For the data sources, users can either upload their datasets or use our Demo datasets.
The datatype of the dataset must be continuous data. The dataset needs to contain two tables,
‘lipid expression data’ and ‘condition table’. Another optional tables for adjustment and lipid characteristics analysis are also can be uploaded by users.
The Correlation Coefficient gives a summary view that tells researchers whether a relationship exists between clinical features and lipid species,
how strong that relationship is and whether the relationship is positive or negative. Here we provide three types of correlations, Pearson, Spearman, and Kendall,
and adjusted by Benjamini & Hochberg methods. The cut-offs for correlation coefficient and the p-value can be decided by users.

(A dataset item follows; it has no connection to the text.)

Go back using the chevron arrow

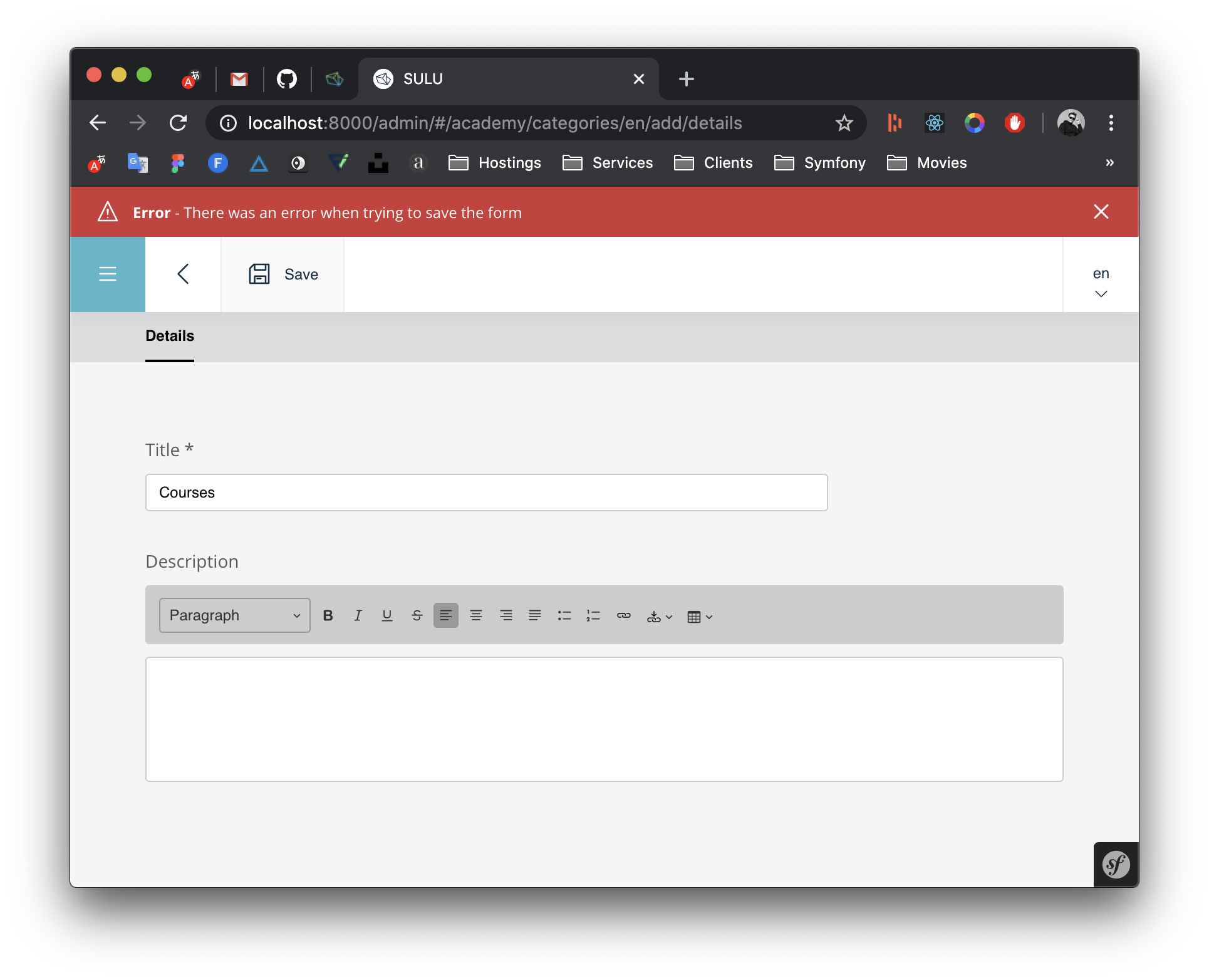(182, 274)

A heatmap will show after users inputting cut-offs and choosing a value for clustering/methods for clustering.
Users can use either correlation coefficient between clinical features (e.g. genes) and lipid species or choose their statistic instead.

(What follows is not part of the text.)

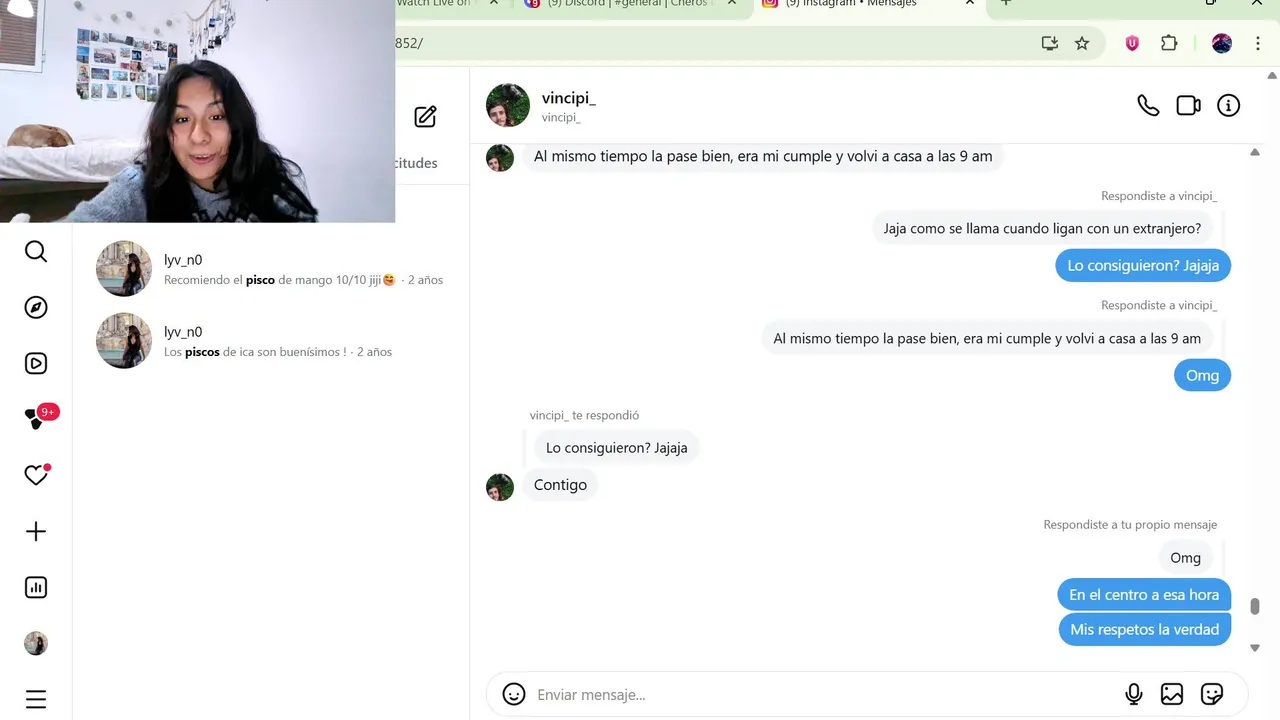Open notifications heart icon
The width and height of the screenshot is (1280, 720).
pyautogui.click(x=37, y=475)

Linear regression is a statistical technique that uses several explanatory variables to predict the outcome of a continuous response variable,
allowing researchers to estimate the associations between lipid levels and clinical features.
For multiple linear regression analysis, additional variables in ‘adjusted table’ will be added into the algorithm and used to adjust the confounding effect.

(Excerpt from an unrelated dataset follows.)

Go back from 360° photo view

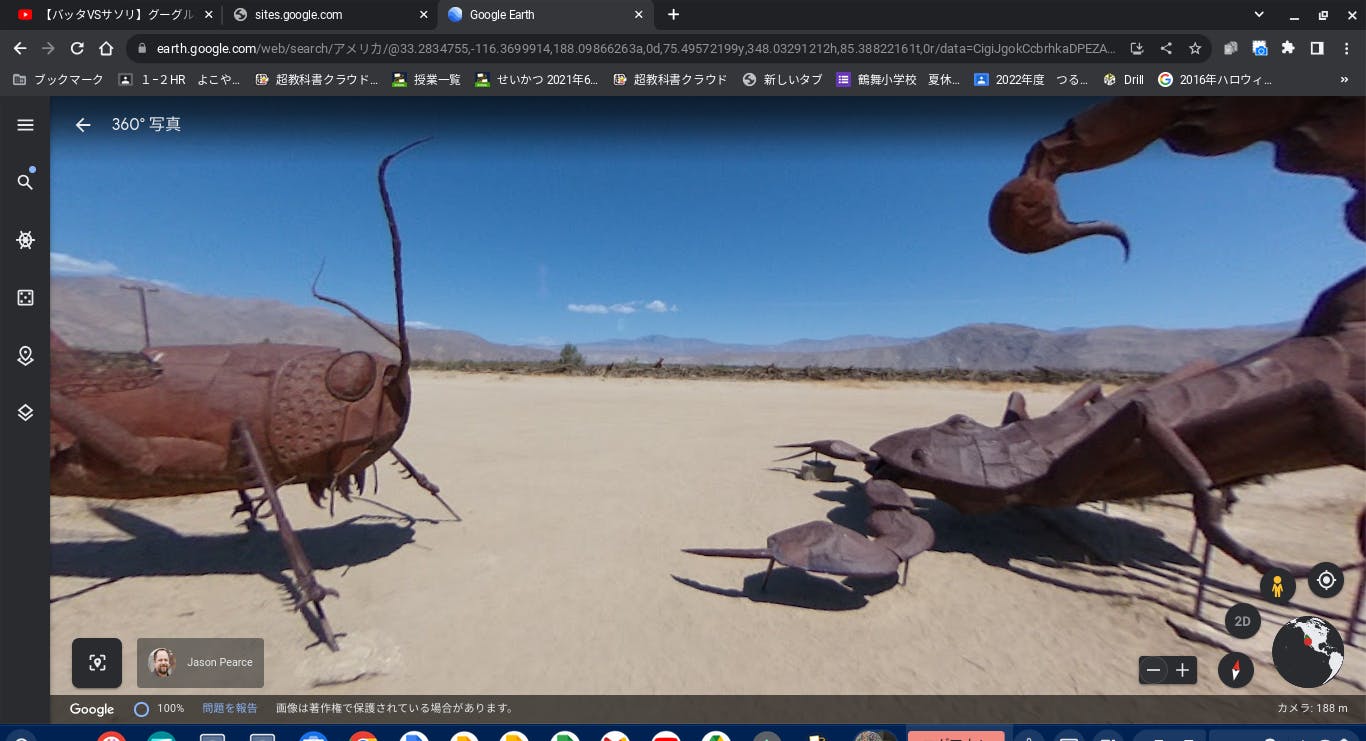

Once calculation completes, each lipid species will be assigned a beta coefficient and t statistic (p-value), which can be chosen for clustering.
The Correlation Coefficient gives a summary view that tells researchers whether a relationship exists between clinical features and user-defined lipid characteristics,
how strong that relationship is and whether the relationship is positive or negative. Here we provide three types of correlations, Pearson, Spearman, and Kendall,
and adjusted by Benjamini & Hochberg methods. The cut-offs for correlation coefficient and the p-value can be decided by users.
A heatmap will show after users inputting cut-offs and choosing a value for clustering/methods for clustering.
Users can use either correlation coefficient between clinical features (e.g. genes) and lipid characteristics or choose their statistic instead.
Multiple linear regression is a statistical technique that uses several explanatory variables to predict the outcome of a response variable,
allowing researchers to estimate the associations between lipid levels and clinical features (i.e., genetic polymorphisms).
In this page, the lipids will be classified by the user-selected lipid characteristics (e.g. class), then implementing multiple linear regression analysis.
Each variable (the pair of lipid characteristics and clinical features) will be assigned a beta coefficient and t statistic (p-value), which can be chosen for clustering.